Markets ALWAYS clear.
Both of these statements are true, but for some the second is hard to accept.
I say “hard to accept” not to “understand” because even though I think most people who think seriously about markets know in their hearts that markets always clear they do not always like the way markets clear.
Every Econ 101 student learns about “market failure”. I spent a semester learning about “market failure” while at Mary Washington but what I learned is that markets never fail, ever. They just act in ways that maybe we don’t like. Markets just happen. How they happen impacts human beings. Sometimes humans do not like the reality of the market.
This is certainly understandable. I don’t like how markets work all the time and I am a big fan of free markets.
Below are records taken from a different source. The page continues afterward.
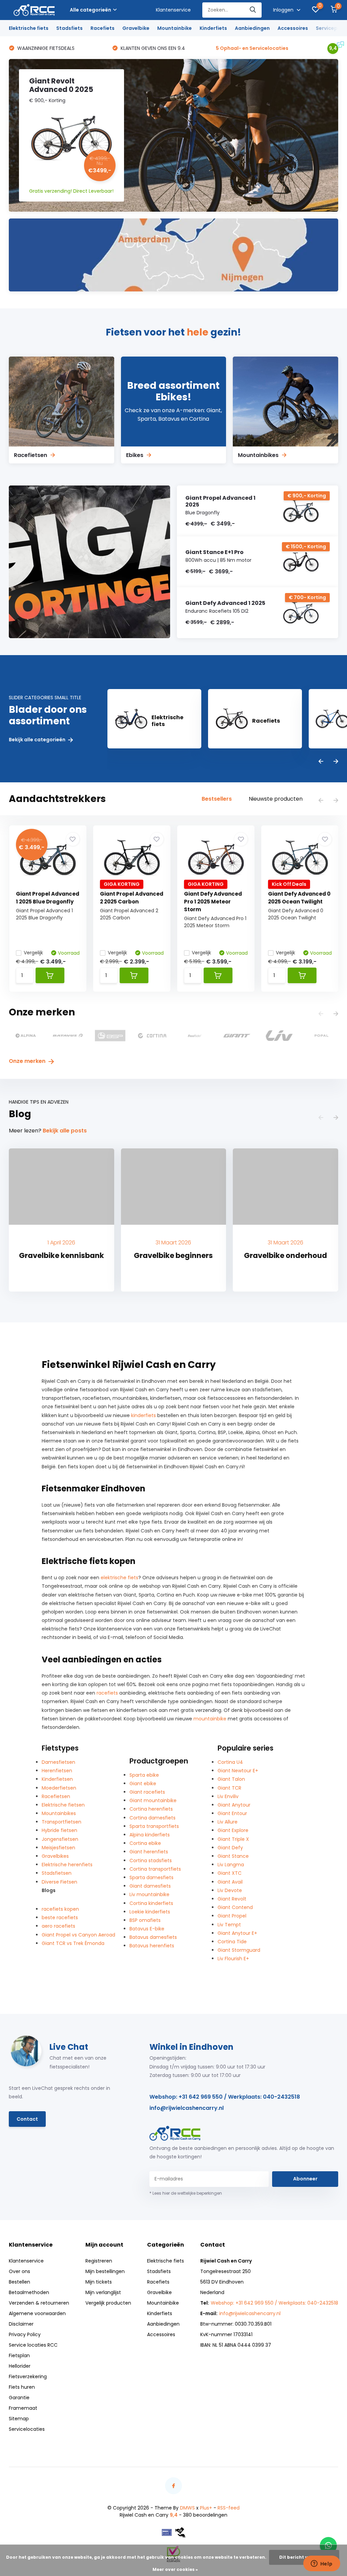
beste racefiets (60, 1917)
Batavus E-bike (146, 1928)
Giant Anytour (234, 1804)
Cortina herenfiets (151, 1809)
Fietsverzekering (28, 2376)
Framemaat (23, 2408)
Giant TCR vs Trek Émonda (73, 1943)
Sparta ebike (144, 1775)
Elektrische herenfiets (67, 1864)
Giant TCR (229, 1788)
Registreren (98, 2260)
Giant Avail (230, 1881)
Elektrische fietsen (63, 1804)
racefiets (107, 1693)
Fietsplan (19, 2355)
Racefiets (102, 28)
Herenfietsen (57, 1770)
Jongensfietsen (60, 1839)
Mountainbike (174, 28)
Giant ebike (142, 1783)
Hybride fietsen (59, 1830)
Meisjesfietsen (58, 1847)
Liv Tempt (229, 1924)
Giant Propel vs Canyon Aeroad (78, 1934)
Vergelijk (33, 952)
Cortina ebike (145, 1843)
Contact (27, 2119)
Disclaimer (21, 2324)
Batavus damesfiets (153, 1937)
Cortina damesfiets (152, 1817)
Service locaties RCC (33, 2345)
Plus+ (206, 2507)
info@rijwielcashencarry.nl (186, 2108)
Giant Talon (231, 1779)
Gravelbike (135, 28)
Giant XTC (230, 1873)
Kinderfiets (213, 28)
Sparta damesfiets (151, 1877)
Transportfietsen (61, 1821)
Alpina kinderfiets (149, 1834)
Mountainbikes (59, 1813)
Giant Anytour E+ (237, 1933)
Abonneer (305, 2178)
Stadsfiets (69, 28)
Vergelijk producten (108, 2303)
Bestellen (19, 2281)
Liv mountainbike (149, 1894)
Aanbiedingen (252, 28)
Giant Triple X (233, 1839)
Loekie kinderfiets (149, 1911)
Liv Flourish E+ (233, 1958)
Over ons (19, 2271)
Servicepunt (331, 28)
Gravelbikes (55, 1856)
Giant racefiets (147, 1792)
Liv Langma (231, 1864)
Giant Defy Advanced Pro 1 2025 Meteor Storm (213, 901)
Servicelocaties (27, 2429)
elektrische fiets (119, 1577)
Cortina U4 (230, 1762)
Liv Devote (230, 1890)
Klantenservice (173, 9)
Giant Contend (235, 1907)
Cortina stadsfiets (150, 1860)
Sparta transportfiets (154, 1826)
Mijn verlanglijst (103, 2292)
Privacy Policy (25, 2334)
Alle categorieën (90, 9)
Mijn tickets (98, 2281)
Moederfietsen (59, 1788)
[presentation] (321, 761)
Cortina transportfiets (155, 1869)
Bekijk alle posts (65, 1130)
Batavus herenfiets (151, 1945)
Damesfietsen (58, 1762)
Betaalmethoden (29, 2292)
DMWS (187, 2507)
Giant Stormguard (239, 1950)
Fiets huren (22, 2387)
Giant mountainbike (153, 1800)
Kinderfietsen (57, 1779)
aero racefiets (58, 1926)
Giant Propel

For instance, I can absolutely understand why a guy who worked at a GM plant in Michigan in the 1970s was fearful of “free markets” and “free trade” (which is almost NEVER actual free trade). The guy probably had a house, could provide for his family, lived a middle class life, all of which he knew was under threat from outside competition, from shifts in the market.
But GM also made terrible vehicles in the 1970s.
I had a boss in college who was from Detroit who told me how half the plant he worked at would show up stoned or otherwise compromised. He told me of the union bosses getting fat while bumpers fell off of cars while they were still on the line.
The car buying public soon realized that American cars (in the 1970s) were often crap (there were a few exceptions, but not many) and they started buying Japanese cars which at the time were vastly superior.
Detroit then started to look abroad for solutions. The American car companies wanted to be like Toyota. Plants closed and then moved overseas. Our guy living the middle class life in Michigan, with a nearly guaranteed paycheck suddenly was out of a job. Pain descended on the state. Many economists argued that the gutted small cities of the upper Midwest were a classic example of “market failure”. But they were (and are) wrong.
The market didn’t “fail”, it shifted and that is an important distinction.